A former U.S. State Department staff member who worked for Hillary Clinton will not testify before U.S. lawmakers probing the former top diplomat and the 2012 attacks on a U.S. compound in Benghazi, Libya, according to a congressional memo.

Clinton, the front-runner for the Democratic presidential nomination, was secretary of state at the time of the attacks, in which four Americans were killed. The Republican-led House Select Committee is investigating the incident as well as Clinton's use of a private email during her tenure.

In a memo released on Thursday, the ranking Democrat on the committee said lawyers for the information technology aide, Bryan Pagliano, earlier this week told lawmakers he was invoking his constitutional right not to testify.

"The letter from Mr. Pagliano's attorneys expresses concern about 'the current political environment,'" U.S. Representative Elijah Cummings said in the memo to fellow Democrats on the committee. It was dated Wednesday and released publicly on Thursday.

Clinton's campaign said in a statement that she had encouraged current and former aides to answer questions and "be as helpful as possible," according to the Washington Post.

Her use of a private email server based at her house in the New York area while secretary of state has become a controversial issue as she seeks the Democratic Party's presidential nomination in the November 2016 election.

MSNBC reported Pagliano set up the email server in 2009.

According to the Washington Post, he previously worked on Clinton's 2008 presidential campaign.
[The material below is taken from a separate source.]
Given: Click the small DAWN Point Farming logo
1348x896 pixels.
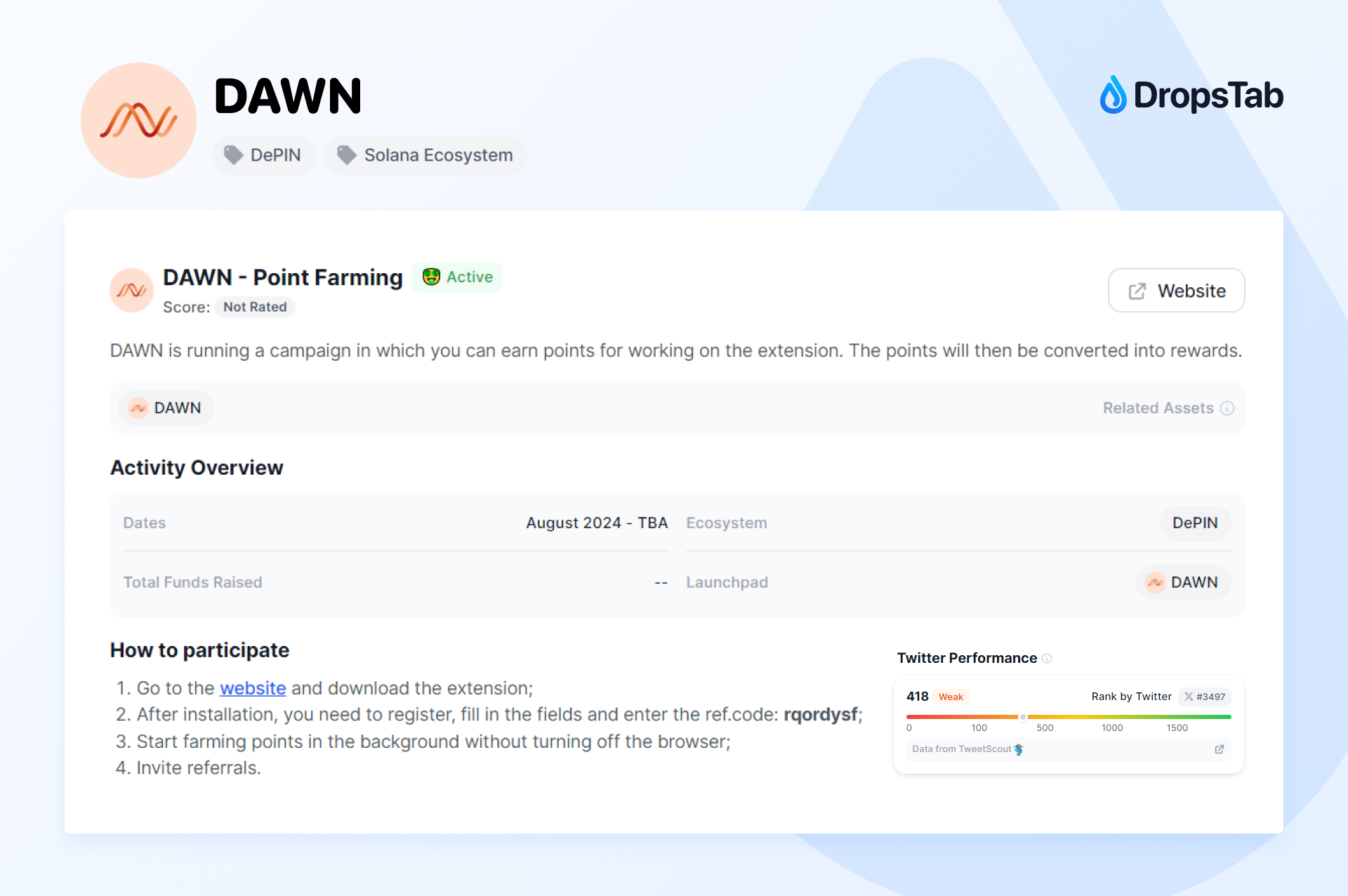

Two other committees in the U.S. Senate have also contacted him in the past week, the newspaper reported, citing a copy of the lawyers' letter.

Republican Representative Trey Gowdy, head of the House Select Committee on Benghazi, last month issued the subpoena for Pagliano to appear to give a deposition to the committee.

Representatives for Gowdy as well as Pagliano's lawyers could not immediately be reached for comment.